En Brasil, la escuela pública tiene mala calidad y peor reputación. Tanto que en cuanto una familia prospera un poco, lo primero suele ser matricular a los hijos en un colegio privado. Y reflejo de la brutal desigualdad que corroe al país más rico de América Latina, mientras la enseñanza pública obligatoria (de los seis a los 18 años) es lamentable, las universidades federales son tan buenas que la competición para entrar es feroz. Es el servicio público que más aprecian los privilegiados.
Por si fuera poco, el aula ensancha las enormes grietas que cuartean la sociedad brasileña: “La escuela, que debería reducir las diferencias (entre el alumnado), en realidad las potencia”, explica Anna Penido, directora del recién abierto centro, que incluye una rama de investigación y evaluación. Las investigaciones demuestran que los escolares negros y pobres aun hoy aprenden menos que sus compañeros, abandonan más los estudios y las escuelas donde son mayoría tienen el profesorado peor formado. Un círculo vicioso. El mantra de Penido es que ningún niño quede rezagado.
La estrategia de que el director o incluso mejor, la alcaldesa o el alcalde, telefoneen a casa del alumno ausente transmite a su familia con pocas palabras que la educación es importantísima. Muchos de ellos sin duda hubieran deseado poder acabar la escuela o soñar con la universidad.
También un Ayuntamiento como el de Mata de São João (Bahía), que con 47.000 vecinos acaba de implantar un ambicioso sistema de reconocimiento facial para controlar al alumnado, acudió a Sobral en busca de pistas para profundizar en el cambio. “Nuestro mayor problema es la falta de líderes”, dice el concejal de Educación Alex Carvalho a sus homólogos.

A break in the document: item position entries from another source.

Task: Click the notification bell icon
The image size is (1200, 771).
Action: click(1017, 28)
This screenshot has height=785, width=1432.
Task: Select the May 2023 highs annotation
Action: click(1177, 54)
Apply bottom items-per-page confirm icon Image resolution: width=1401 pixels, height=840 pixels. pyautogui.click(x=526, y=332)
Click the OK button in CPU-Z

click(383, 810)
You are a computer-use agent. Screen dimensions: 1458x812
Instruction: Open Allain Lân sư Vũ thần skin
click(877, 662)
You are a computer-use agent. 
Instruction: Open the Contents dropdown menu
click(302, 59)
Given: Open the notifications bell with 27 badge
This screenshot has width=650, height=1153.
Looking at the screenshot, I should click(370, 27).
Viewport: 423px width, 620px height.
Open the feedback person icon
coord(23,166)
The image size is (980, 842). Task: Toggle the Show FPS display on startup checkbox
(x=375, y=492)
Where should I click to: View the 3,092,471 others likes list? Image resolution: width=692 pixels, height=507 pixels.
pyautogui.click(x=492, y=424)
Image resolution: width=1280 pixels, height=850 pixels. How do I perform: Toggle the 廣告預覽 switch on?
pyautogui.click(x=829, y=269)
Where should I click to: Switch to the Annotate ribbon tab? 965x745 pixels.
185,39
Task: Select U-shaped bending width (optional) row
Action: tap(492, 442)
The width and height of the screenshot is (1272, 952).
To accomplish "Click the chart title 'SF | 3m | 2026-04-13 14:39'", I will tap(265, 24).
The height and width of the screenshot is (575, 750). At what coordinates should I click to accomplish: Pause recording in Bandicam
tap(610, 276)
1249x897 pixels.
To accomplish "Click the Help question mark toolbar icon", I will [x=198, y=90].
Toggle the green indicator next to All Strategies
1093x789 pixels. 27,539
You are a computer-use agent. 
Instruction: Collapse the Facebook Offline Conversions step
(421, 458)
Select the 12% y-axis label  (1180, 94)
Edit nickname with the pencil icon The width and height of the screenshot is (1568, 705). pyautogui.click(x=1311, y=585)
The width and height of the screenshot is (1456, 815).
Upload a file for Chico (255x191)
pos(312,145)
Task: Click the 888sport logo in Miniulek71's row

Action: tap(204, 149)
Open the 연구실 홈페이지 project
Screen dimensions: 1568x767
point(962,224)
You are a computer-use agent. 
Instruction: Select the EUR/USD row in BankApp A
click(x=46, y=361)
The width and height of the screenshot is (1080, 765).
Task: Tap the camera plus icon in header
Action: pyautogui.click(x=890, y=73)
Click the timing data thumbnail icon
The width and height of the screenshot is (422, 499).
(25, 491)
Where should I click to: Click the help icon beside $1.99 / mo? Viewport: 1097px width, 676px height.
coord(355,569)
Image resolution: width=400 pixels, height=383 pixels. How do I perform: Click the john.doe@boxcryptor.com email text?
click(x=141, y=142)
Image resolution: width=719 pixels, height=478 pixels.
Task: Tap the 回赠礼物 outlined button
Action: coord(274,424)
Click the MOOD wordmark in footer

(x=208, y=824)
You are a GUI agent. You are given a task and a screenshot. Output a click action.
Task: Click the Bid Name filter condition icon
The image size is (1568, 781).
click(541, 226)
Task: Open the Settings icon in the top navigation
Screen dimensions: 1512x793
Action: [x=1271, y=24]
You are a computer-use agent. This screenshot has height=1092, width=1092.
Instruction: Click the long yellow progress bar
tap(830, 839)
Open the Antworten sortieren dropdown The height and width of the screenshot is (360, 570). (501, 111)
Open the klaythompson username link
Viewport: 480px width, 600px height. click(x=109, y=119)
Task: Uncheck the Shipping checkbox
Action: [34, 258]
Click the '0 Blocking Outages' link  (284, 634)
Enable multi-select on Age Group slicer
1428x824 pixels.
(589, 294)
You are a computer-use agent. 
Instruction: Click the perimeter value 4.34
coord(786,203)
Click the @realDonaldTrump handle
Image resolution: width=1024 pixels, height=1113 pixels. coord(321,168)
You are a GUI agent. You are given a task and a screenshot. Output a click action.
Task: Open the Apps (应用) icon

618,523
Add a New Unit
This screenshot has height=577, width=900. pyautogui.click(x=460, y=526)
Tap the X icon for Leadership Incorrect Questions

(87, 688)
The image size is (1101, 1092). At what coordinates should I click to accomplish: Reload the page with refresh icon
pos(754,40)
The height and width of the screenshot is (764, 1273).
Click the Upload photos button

El alcalde de Barbalha (Ceará), Guilherme Saraiva, busca aclarar dudas técnicas sobre la transformación y desliza el que a su juicio es el ingrediente clave de la revolución sobralense: “Creo que tuvieron éxito porque los gobiernos tuvieron continuidad”. La ciudad brasileña que se enorgullece de ser la capital educativa de Brasil, es también la cuna de uno de esos clanes familiares que desde ciudades y regiones alejadas de los centros de poder alumbran alcaldes, concejales, senadores y hasta candidatos presidenciales. En este caso, los Gomes, cuyo líder, Ciro Gomes, de centro izquierda, quedó tercero en las elecciones que ganó Jair Bolsonaro.